Let me give you some context on my love for Doctor Who. A year and a half ago, I wrote something on my blog about how I “never really understood” how anyone could like the “Doctor Who” television show. Or how anyone could think it was good. Or something along those lines. An insightful reader called me on such ignorant assertions, challenging me to give the Russell T. Davies series a shot, explaining how many similarities it shared with the comic book work of one Grant Morrison, who I have written about with adoration more than once.

Well, my prejudice about the rubber alien costumes and cheesy special effects was quickly overcome one I started watching the Davies series from the beginning. And within a couple of months, I — along with my kids, who got sucked into the series with me — had watched every episode of the 21st century “Doctor Who.” And, of course, we loved it. And have been faithful viewers ever since.

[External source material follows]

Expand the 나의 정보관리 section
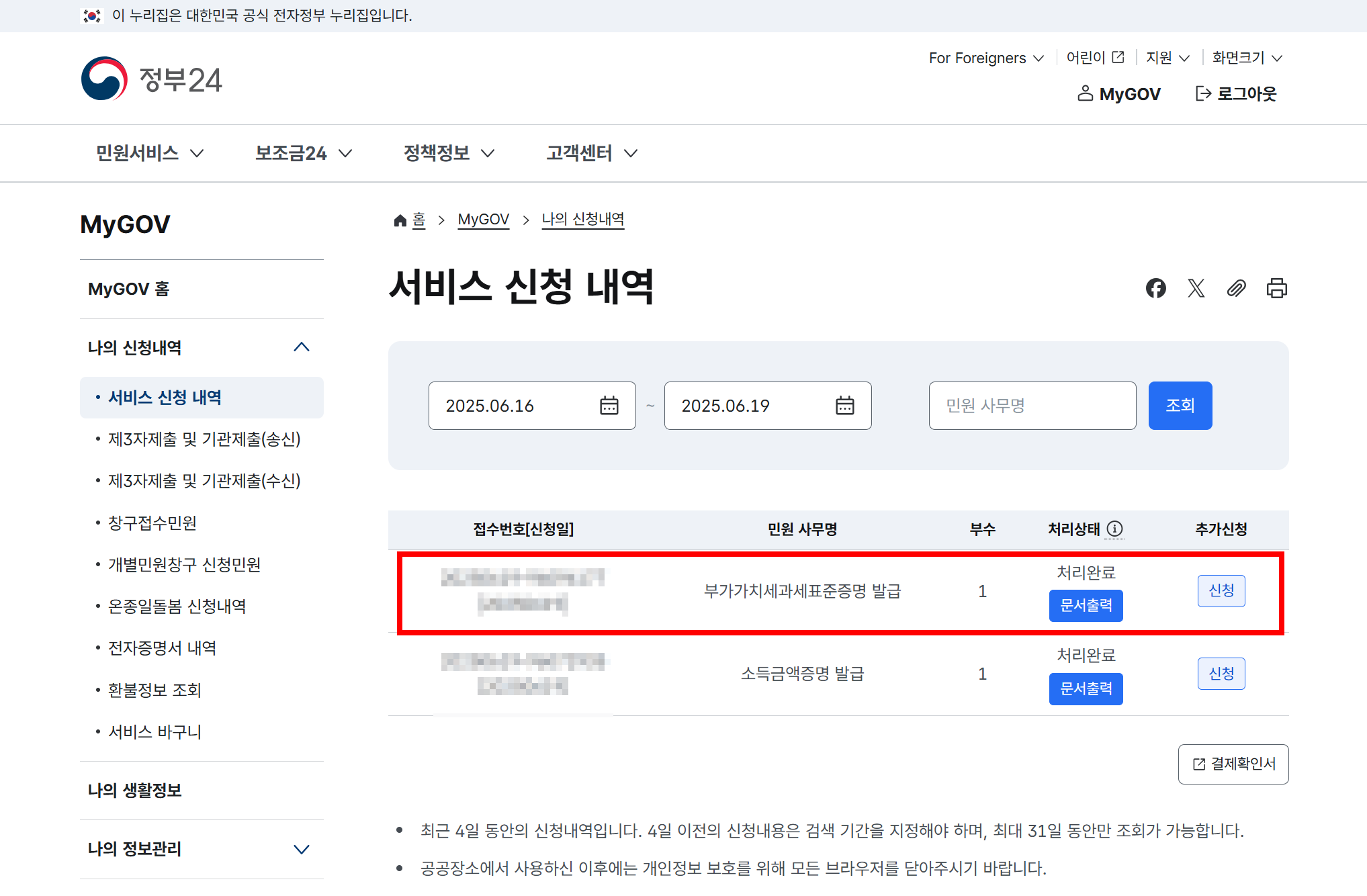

The comic is a different story. I’ve sampled some of the “Classic Doctor Who” comics, but other than a couple of stories by, ahem, Grant Morrison, I pretty much only found them interesting when Dave Gibbons provided the art. And the problem I’ve had with the new IDW “Doctor Who” comics is that the miniseries from a couple of years back had less-than-stellar art, and the first two issues of this Tony Lee-penned series suffered from the same problem. The art just wasn’t good enough to match the quality of the stories. To give “Doctor Who” the look it deserved.

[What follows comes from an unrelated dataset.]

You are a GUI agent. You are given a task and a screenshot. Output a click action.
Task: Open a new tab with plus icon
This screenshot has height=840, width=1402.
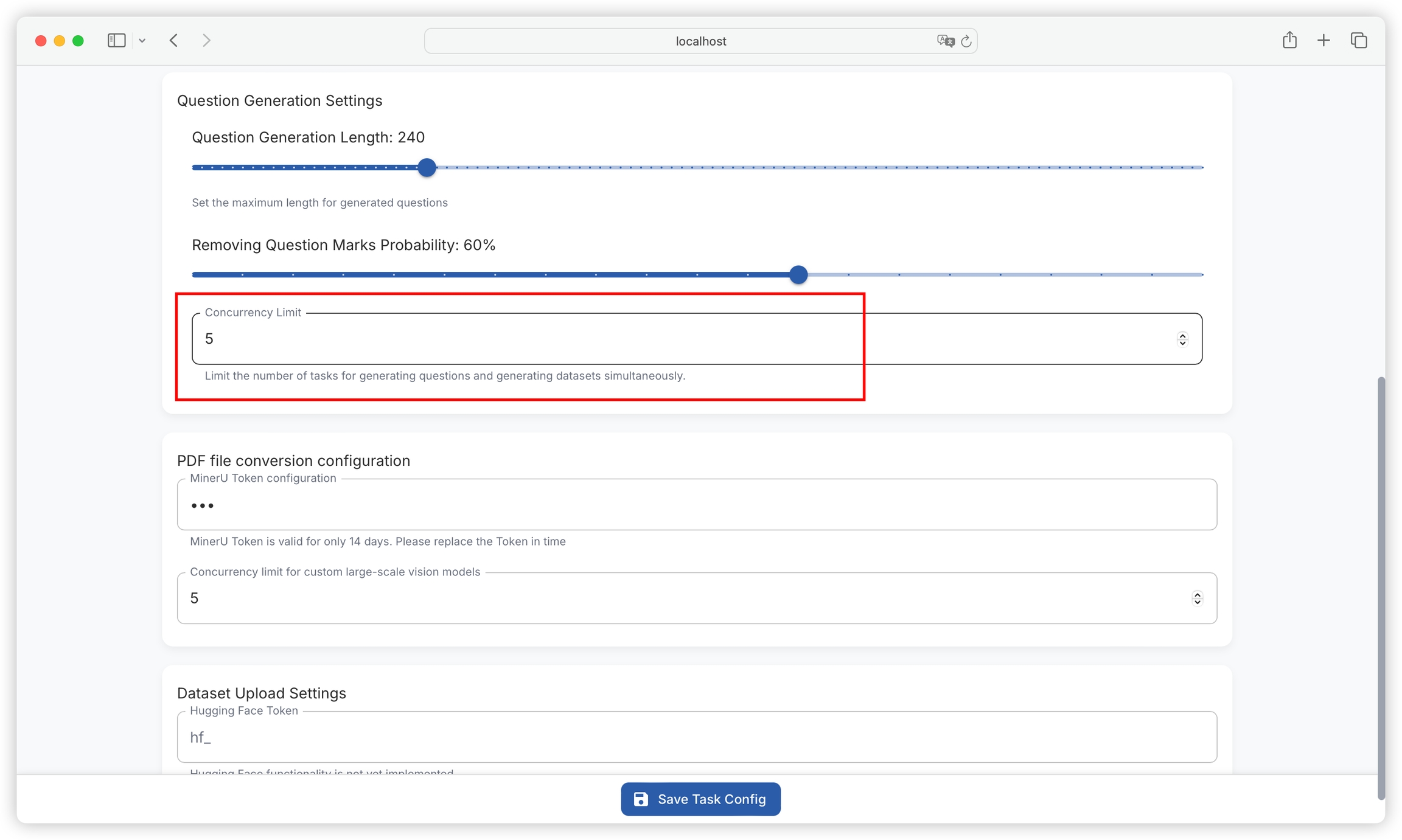pos(1324,41)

Then I found out Matthew Dow Smith was drawing this series, starting after the first arc, and he’s a darn good artist. So I picked up this issue, to see if, finally, the new IDW “Doctor Who” comics had art that matched the quality of the writing.

Turns out, Matthew Dow Smith didn’t draw this issue (or the last one), and Blair Shedd isn’t quite to the level of a Matthew Dow Smith. But the art isn’t bad. With Shedd’s linework and the coloring of Charlie Kirchoff, this issue, this arc, has an animation-cel kind of look. It’s clean and though it over-relies on medium shots and long shots, it’s still not half-bad looking.

And Tony Lee’s story is excellent, a true comic book “Doctor Who” episode, with clockwork alien gods and Martha Jones commanding the Unit troops, and the ghost of John Dee haunting a magical library. It has scope and intelligence and inside jokes (with the David Tennant-looking Doctor holding a skull in his hand at one point, a nod to his after-“Who” performance as Hamlet). But it’s also interesting in that it highlights a problem with trying to do David Tennant’s Doctor as a comic book character. His Doctor, in moments of climactic drama, speaks quickly. The tempo of his language amplifies the tension.

In comics, all that translates to is a lot of words on a page, which slows the narrative down instead of speeding it up. Comics are not television, as this issue so aptly shows.

Still, it’s a near faithful reproduction of the kind of thing you might see in a “Doctor Who” serial with an unlimited budget, and though Tennant’s Doctor doesn’t translate perfectly to the page, Tony Lee captures his voice about as well as he can, given the restrictions of the medium. It’s a good complement to the series, even with a new Doctor in the TARDIS on television. It gives this series a kind of immediate nostalgia. And that’s okay.